A union whose members include federal workers sought the order against a former member
The Federal Court of Appeal granted a labour union’s application to declare that one of its former members is a vexatious litigant this week, noting that the man has been a party to at least 66 court decisions.
In a ruling Monday, FCA Justice René LeBlanc wrote that his decision was based on numerous examples of Paul Abi-Mansour’s “inappropriate behaviour.” If he had ruled otherwise, “I am of the view that this court can expect for Mr. Abi-Mansour’s inappropriate and ungovernable conduct to persist,” LeBlanc said.
He noted that the FCA had rendered 21 of the 66 court decisions involving Abi-Mansour as a party.
The Public Service Alliance of Canada, representing 240,000 members, including federal government workers, filed its application to stop Abi-Mansour from initiating or continuing any FCA proceedings without the court’s permission.
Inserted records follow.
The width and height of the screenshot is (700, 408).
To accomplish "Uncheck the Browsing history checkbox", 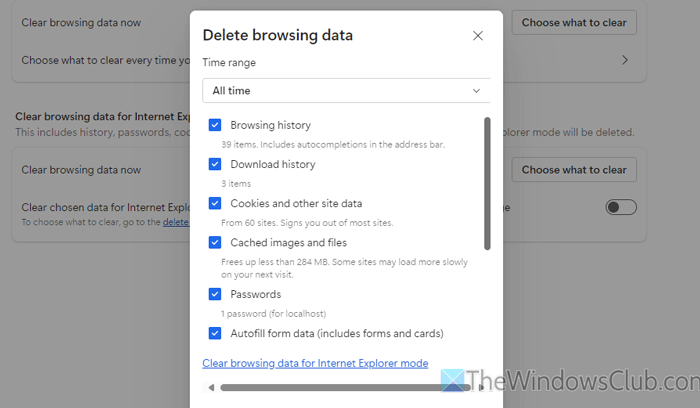I will [215, 126].
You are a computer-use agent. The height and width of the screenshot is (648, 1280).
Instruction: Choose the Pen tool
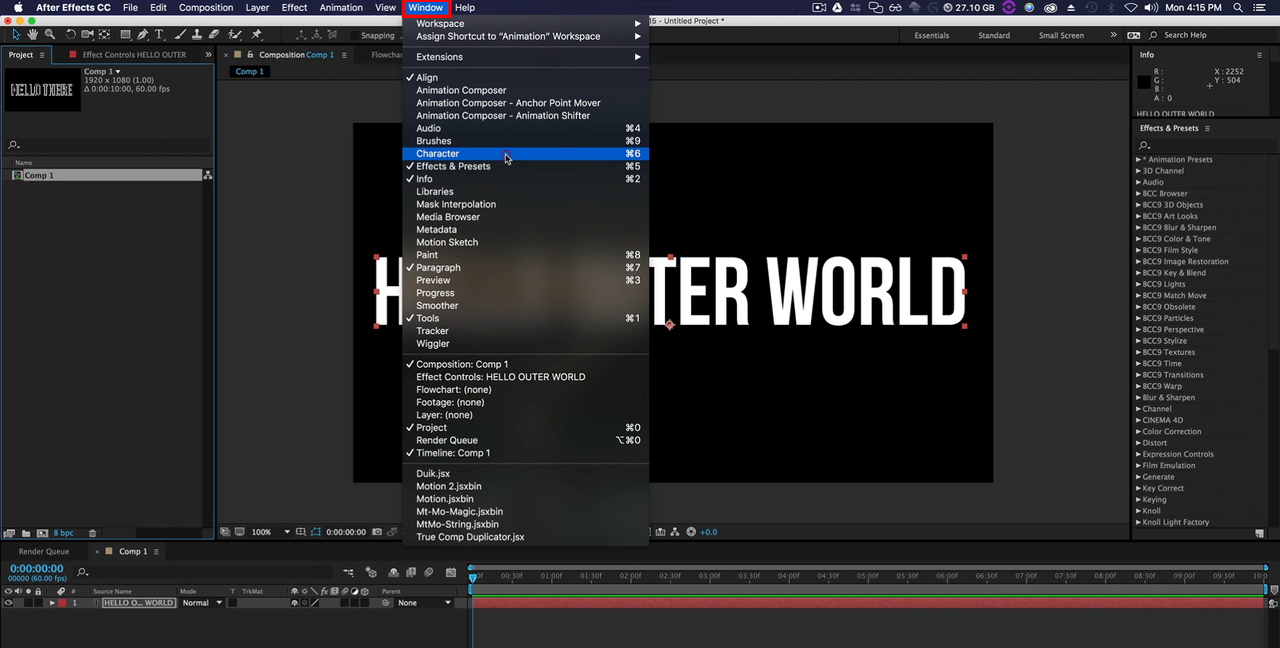tap(142, 35)
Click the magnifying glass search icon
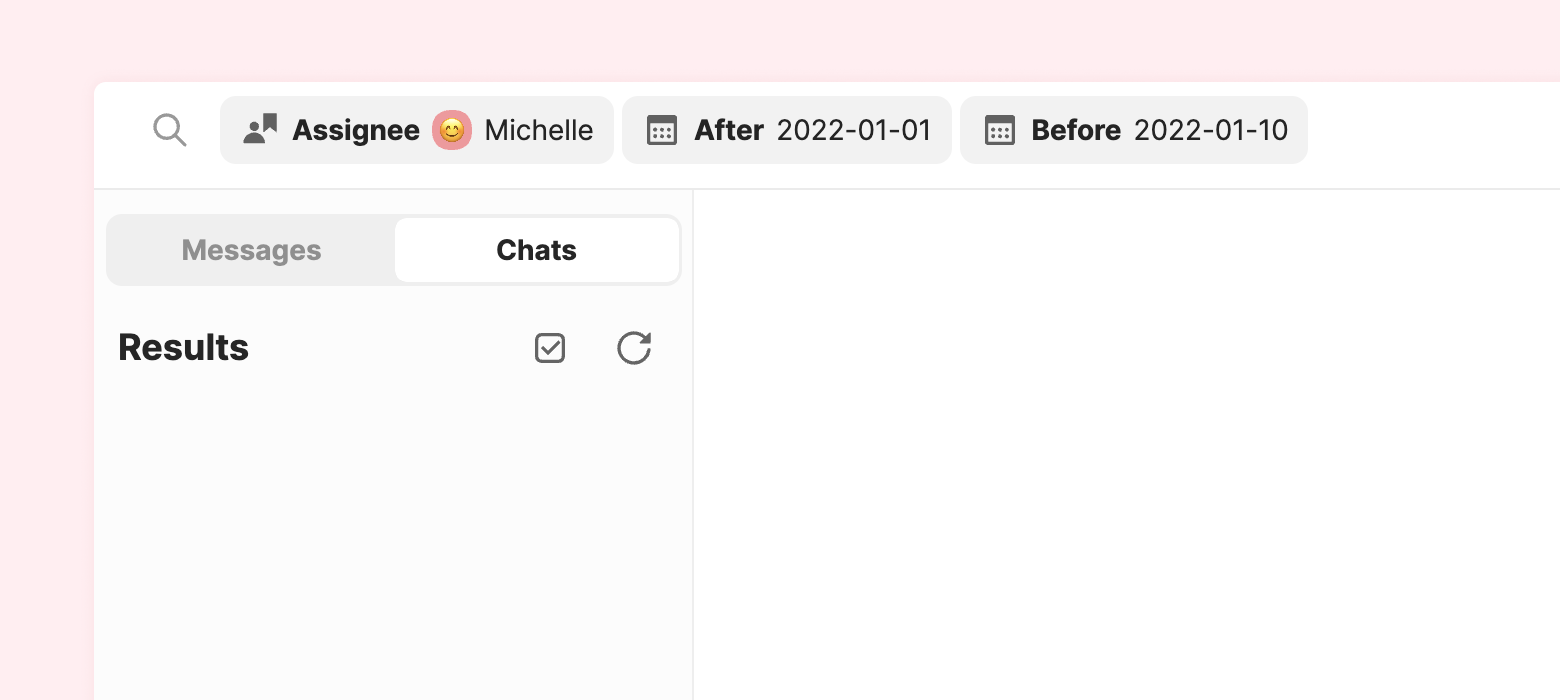1560x700 pixels. [170, 130]
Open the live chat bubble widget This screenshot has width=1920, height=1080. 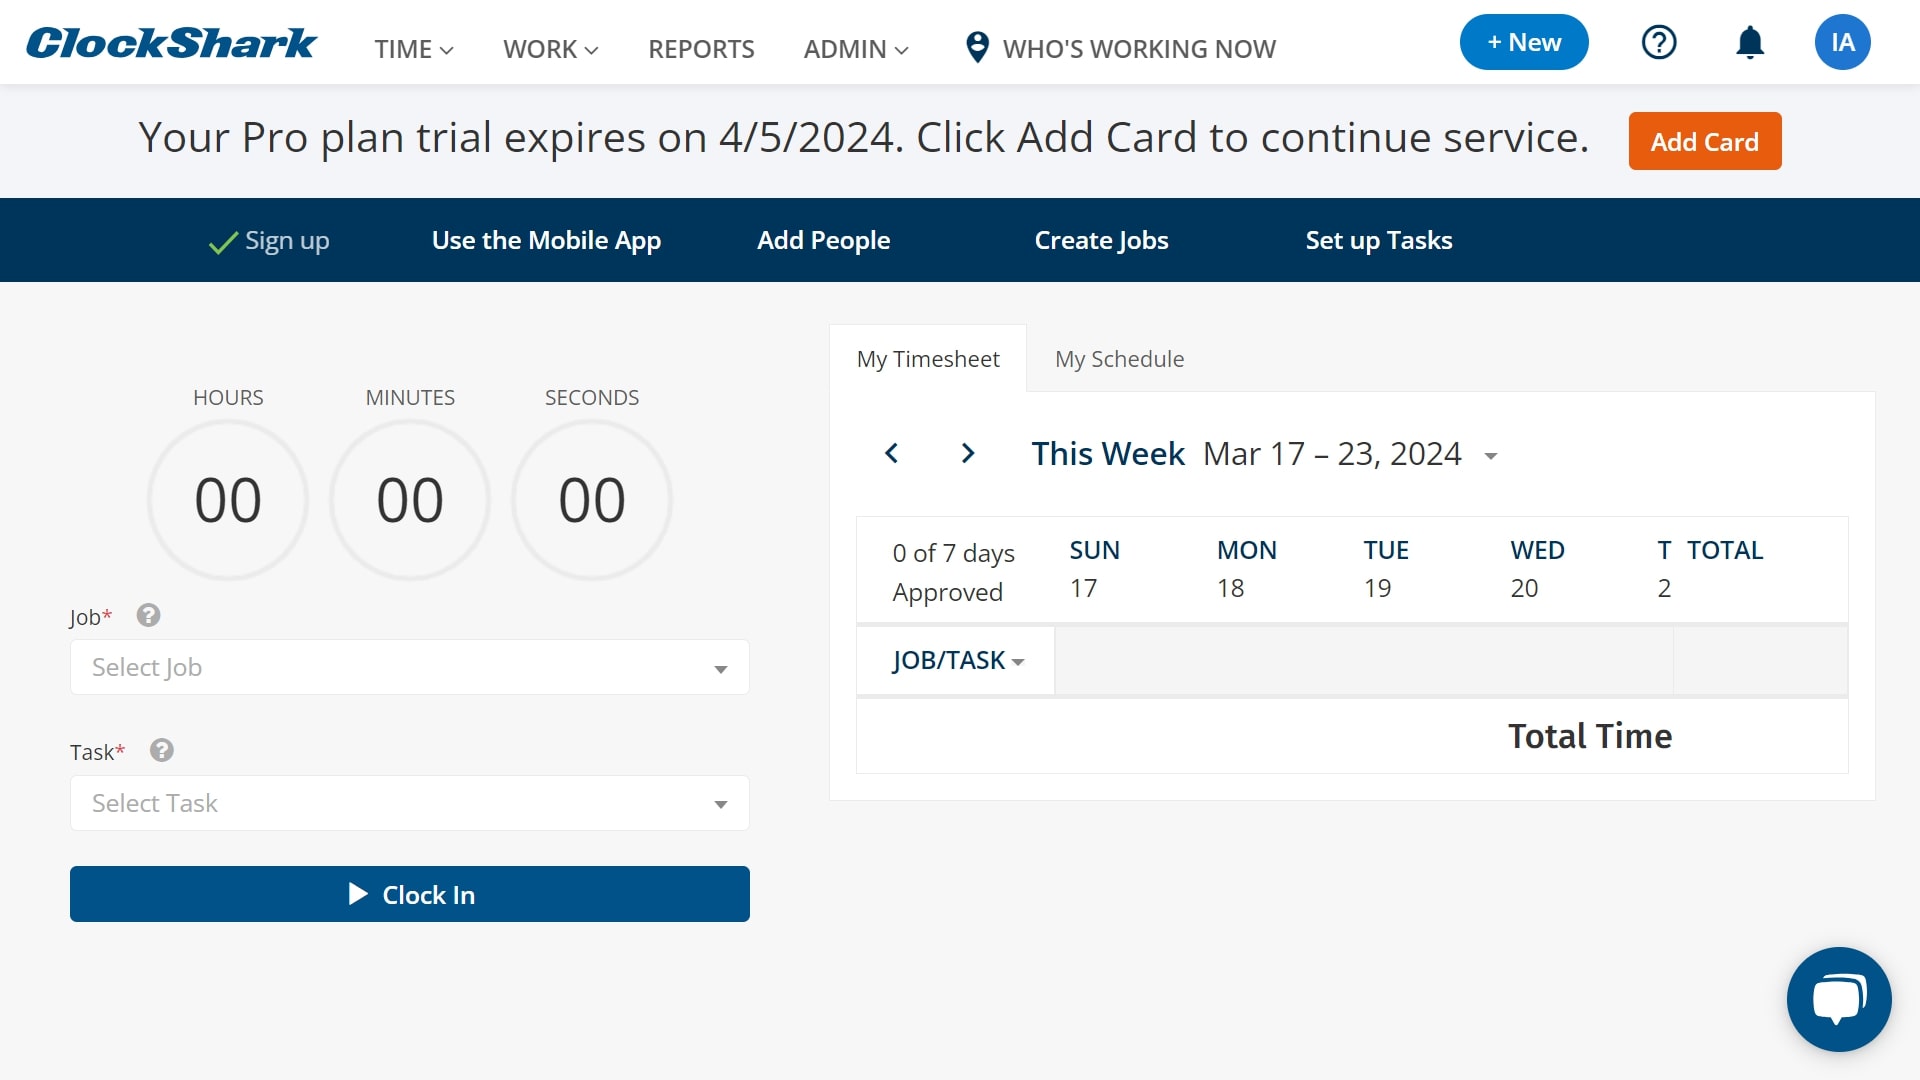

The union also asked that the court only grant this permission when Abi-Mansour, who was previously a union member and federal government employee, had fully paid all the costs that the FCA had previously awarded against him.
According to the union, Abi-Mansour “has been a serial litigator since 2010, at the earliest.” The union alleged that courts had denounced his behaviour multiple times but that he continued to act vexatiously when he filed a complaint against the union with the Federal Public Sector Labour Relations and Employment Board.
The union argued that Abi-Mansour’s behaviour in the case “warrants, on its own, a vexatious litigant order” but should be considered in the context of his broader litigation history.
LeBlanc noted several examples of Abi-Mansour’s misconduct. These include him making unfounded accusations in court, questioning the impartiality and professionalism of certain judges, bringing frivolous motions to delay court proceedings, making abusive and unsubstantiated comments against opposing counsel, and “maliciously” questioning opposing counsel’s mental health.
In response, Abi-Mansour told the FCA it lacked the jurisdiction to review the union’s application because it was a standalone filing. He argued that a vexatious litigant order can only be obtained through a motion within an existing court proceeding. LeBlanc rejected this argument, citing a 2019 FCA decision that saw standalone applications and motions filed within an existing proceeding “‘as identical and interchangeable,’ both offering the same level of protection in all meaningful procedural respects.”
The court tossed out Abi-Mansour’s argument that a vexatious litigant order would bar his access to justice, ruling that such an order would only regulate his access to the courts, not deny that access altogether.
LeBlanc noted that Abi-Mansour has deliberately ignored previous costs orders issued against him, allowing “rules on garnishment” to play out rather than proactively paying them. He wrote that he agreed with the union “that that position further underscores the need for a vexatious litigant order, because it confirms that traditional costs orders are insufficient to regulate Mr. Abi-Mansour’s behaviour.”
Counsel for the union did not respond to a request for comment.
Abi-Mansour could not be reached for comment.